The following table summarizes our comparable store sales by reportable segment and in total:
         
    Three months ended  
    October 31, 2009  
DSW
    9.8 %
Leased departments
    (1.5 %)
Total DSW Inc.
    8.7 %
The increase in comparable store sales was primarily a result of an increase in traffic and average unit retail. For DSW stores, all merchandise categories had positive comparable sales. DSW comparable sales increased in women’s footwear by 10.0%, men’s by 1.1%, athletic by 2.8% and accessories by 15.2%.
Gross Profit. Gross profit increased as a percentage of net sales from 27.9% in the third quarter of fiscal 2008 to 33.1% in the third quarter of fiscal 2009. By reportable segment and in total, gross profit as a percentage of net sales was:
                 
    October 31,     November 1,  
    2009     2008  
DSW
    34.3 %     29.0 %
Leased departments
    20.3 %     18.1 %
Total DSW Inc.
    33.1 %     27.9 %
The increase in gross profit was a result of an increase of 230 basis points in merchandise margin and a decrease in store occupancy of 240 basis points and warehousing expense of 50 basis points. DSW segment merchandise margin, gross profit excluding warehousing and store occupancy, for the third quarter of fiscal 2009 increased as a percentage of net sales to 46.6% from 44.3% for the third quarter of fiscal 2008. The increase in merchandise margin was primarily the result of a decrease in markdown activity.

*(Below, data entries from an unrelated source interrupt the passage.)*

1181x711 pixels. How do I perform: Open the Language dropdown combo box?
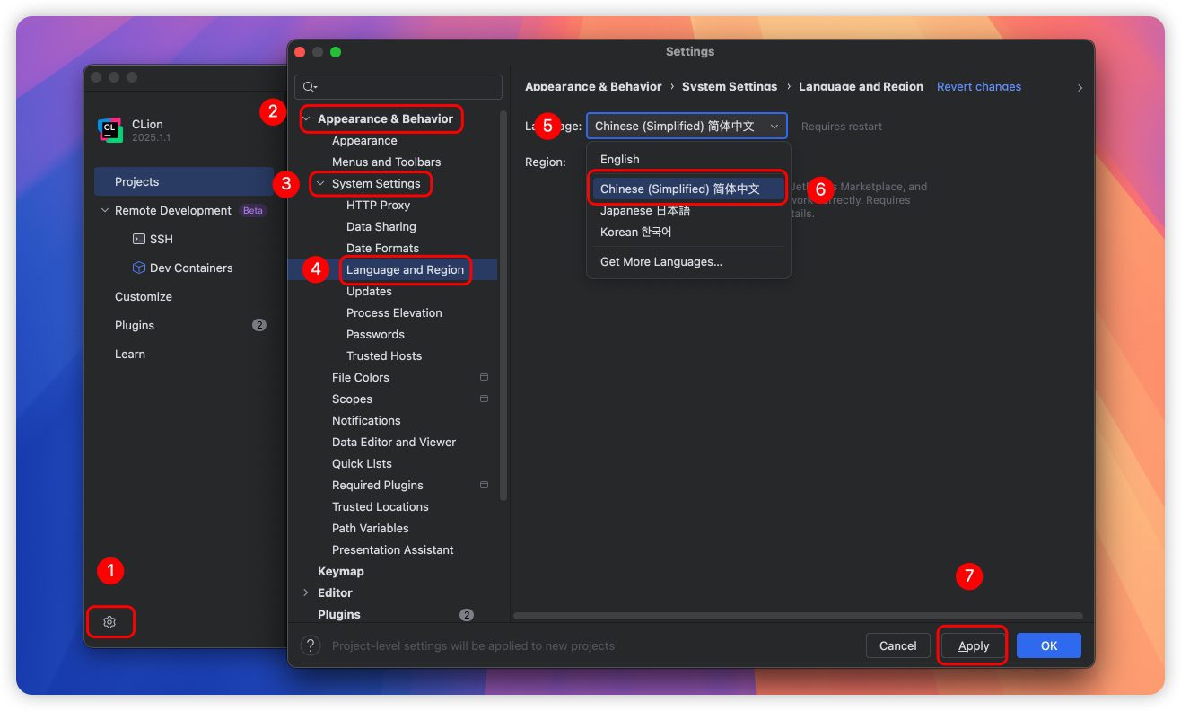[x=687, y=126]
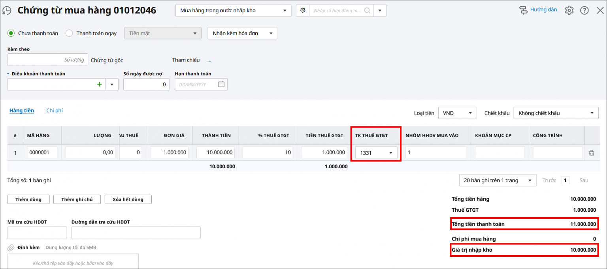Click the Xóa hết dòng button
Viewport: 607px width, 269px height.
[128, 199]
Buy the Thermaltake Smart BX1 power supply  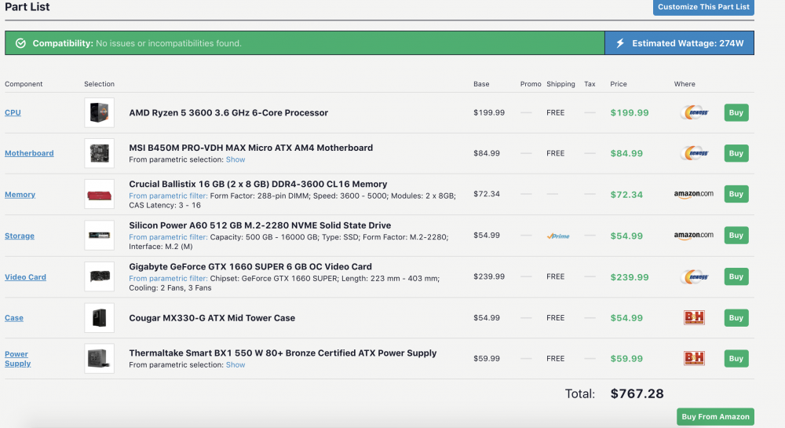(x=736, y=358)
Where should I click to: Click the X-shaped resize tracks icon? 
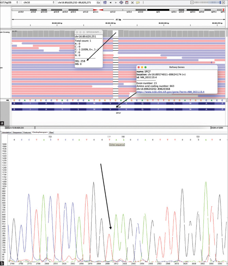point(132,2)
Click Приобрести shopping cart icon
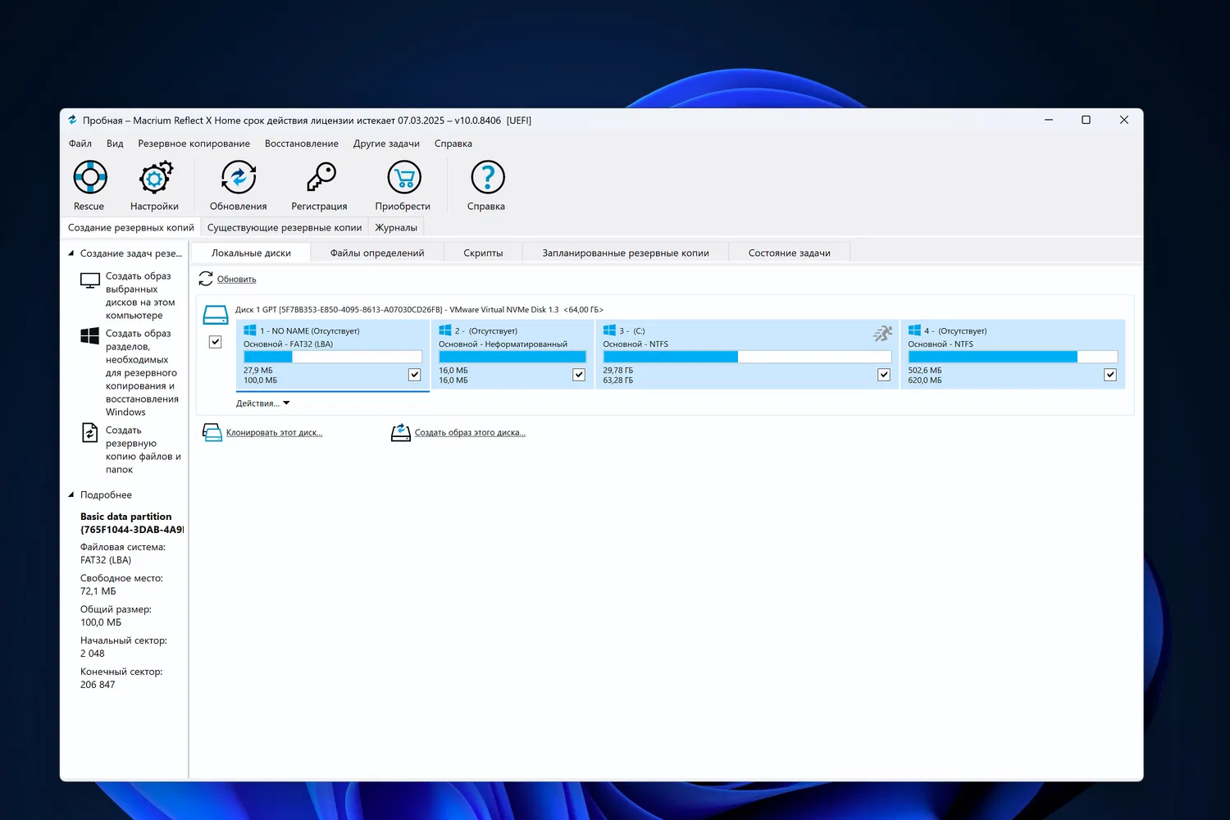Viewport: 1230px width, 820px height. click(403, 178)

Store occupancy expense for the DSW segment as a percentage of net sales decreased to 11.1% for the third quarter of fiscal 2009 from 13.5% for the third quarter of fiscal 2008 as a result of increased average store sales, a reduction in store impairments and disposals of property and equipment and rent concessions from landlords. Warehousing expense decreased for the DSW segment as a percentage of net sales to 1.3% for the third quarter of fiscal 2009 from 1.8% for the third quarter of fiscal 2008 as a result of increased net sales in both DSW stores and dsw.com, as well as operational efficiencies in both the distribution and fulfillment centers.

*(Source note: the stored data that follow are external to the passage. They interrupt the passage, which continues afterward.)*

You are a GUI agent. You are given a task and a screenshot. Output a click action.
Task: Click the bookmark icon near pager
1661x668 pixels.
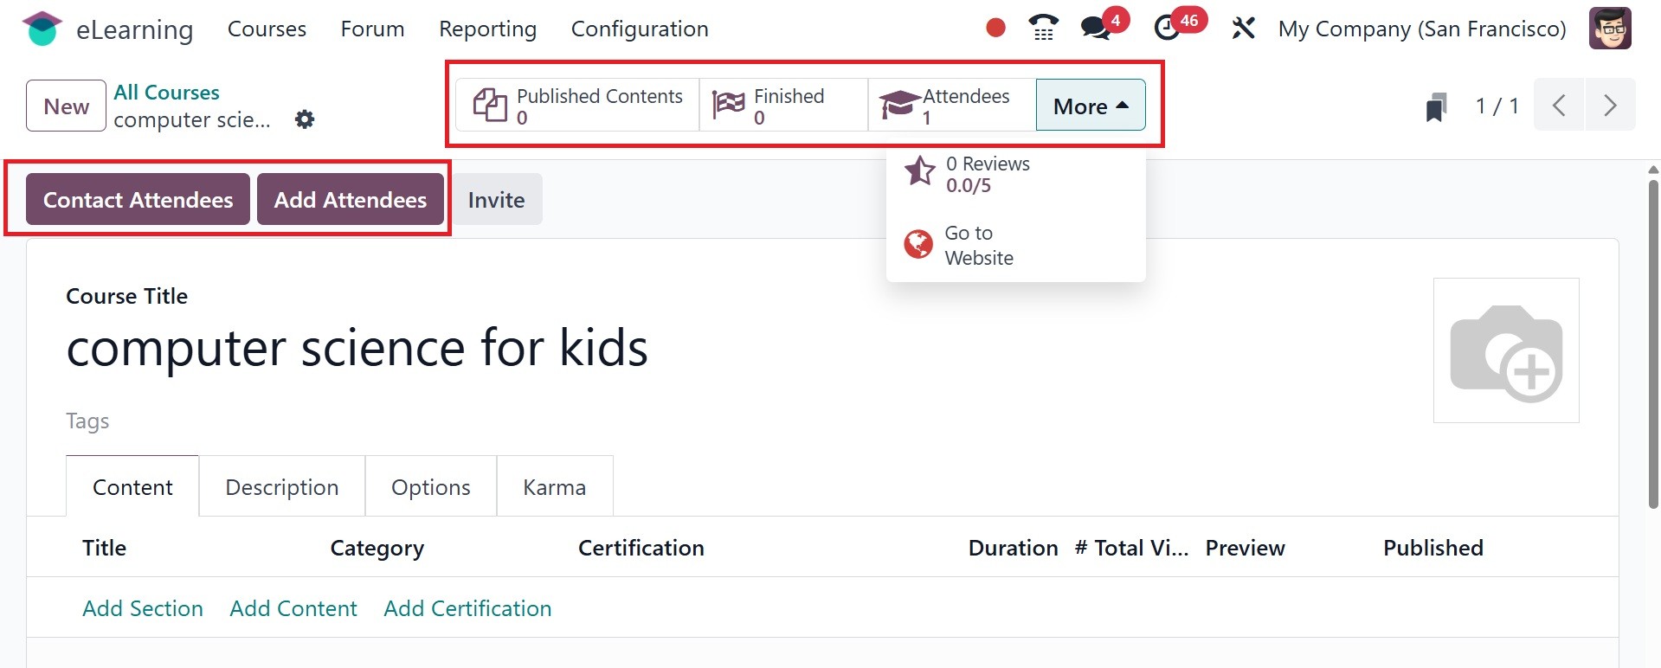point(1436,107)
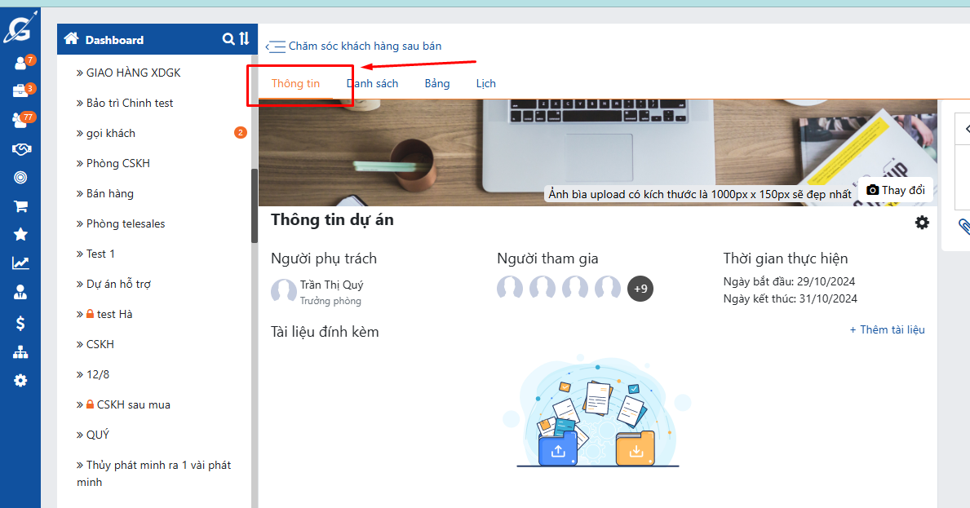Click the Thêm tài liệu link
Viewport: 970px width, 508px height.
[x=887, y=330]
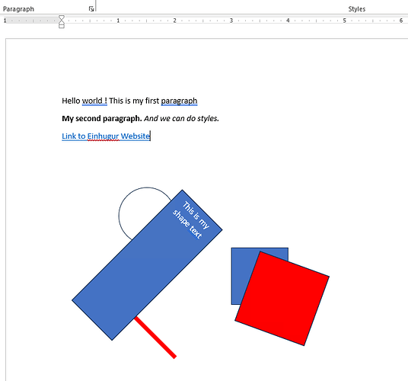Click the Paragraph group label
The height and width of the screenshot is (381, 408).
(18, 9)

As a percentage of net sales, gross profit for the leased departments increased to 20.3% for the third quarter of fiscal 2009 from 18.1% for the third quarter of fiscal 2008 due to decreased markdowns. The decrease in markdowns was a result of continued enhancements to the clearance markdown process and aligning our inventory position to sales demand.

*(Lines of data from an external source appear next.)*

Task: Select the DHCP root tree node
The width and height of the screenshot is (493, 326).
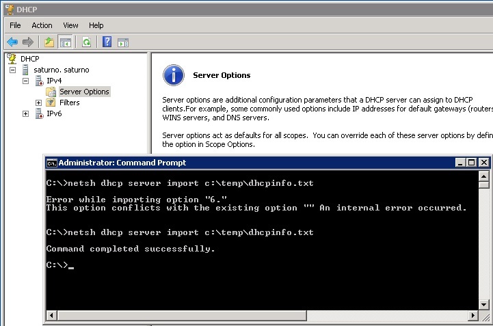Action: [29, 59]
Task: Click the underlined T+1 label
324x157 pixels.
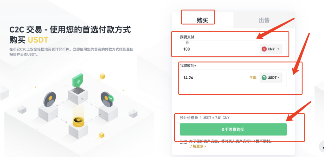Action: [183, 142]

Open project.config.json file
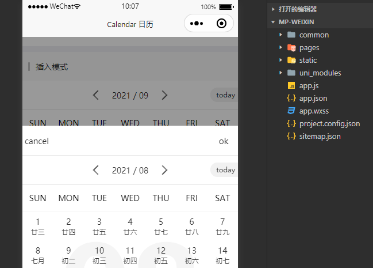(x=329, y=123)
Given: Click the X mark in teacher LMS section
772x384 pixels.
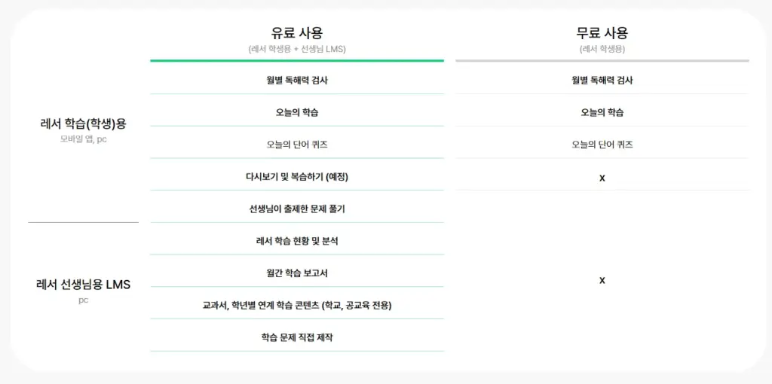Looking at the screenshot, I should (x=602, y=280).
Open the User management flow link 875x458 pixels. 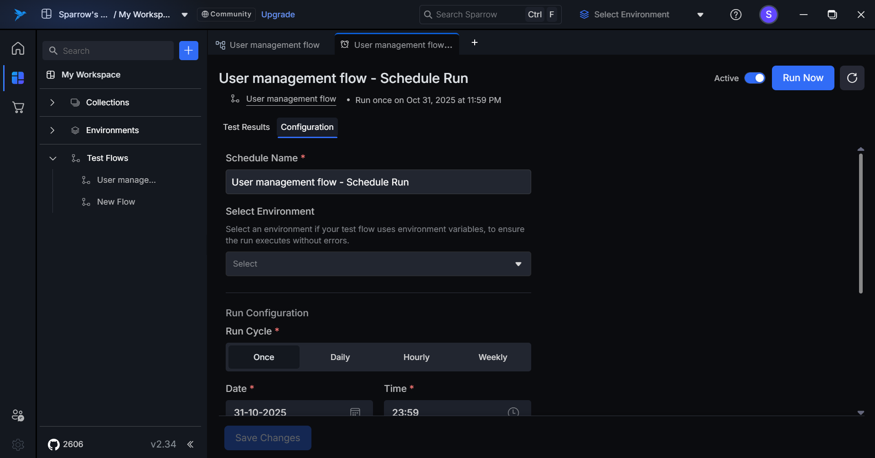[291, 99]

Operating Expenses. Operating expenses as a percentage of net sales were 23.0% and 22.5% for the three months ended October 31, 2009 and November 1, 2008, respectively. Improved operating results increased bonus expense as a percentage of net sales by 210 basis points. The increase in bonus expense was partially offset by approximately 160 basis points of leverage in other operating expenses as a percentage of net sales. Decreases in store, marketing, new store and overhead expenses as a percentage of net sales offset a 40 basis point increase in depreciation expense. Both store expenses and marketing expenses decreased as a percentage of net sales by 40 basis points. New store expenses as a percentage of net sales decreased 70 basis points due to DSW opening 20 fewer stores during the third quarter.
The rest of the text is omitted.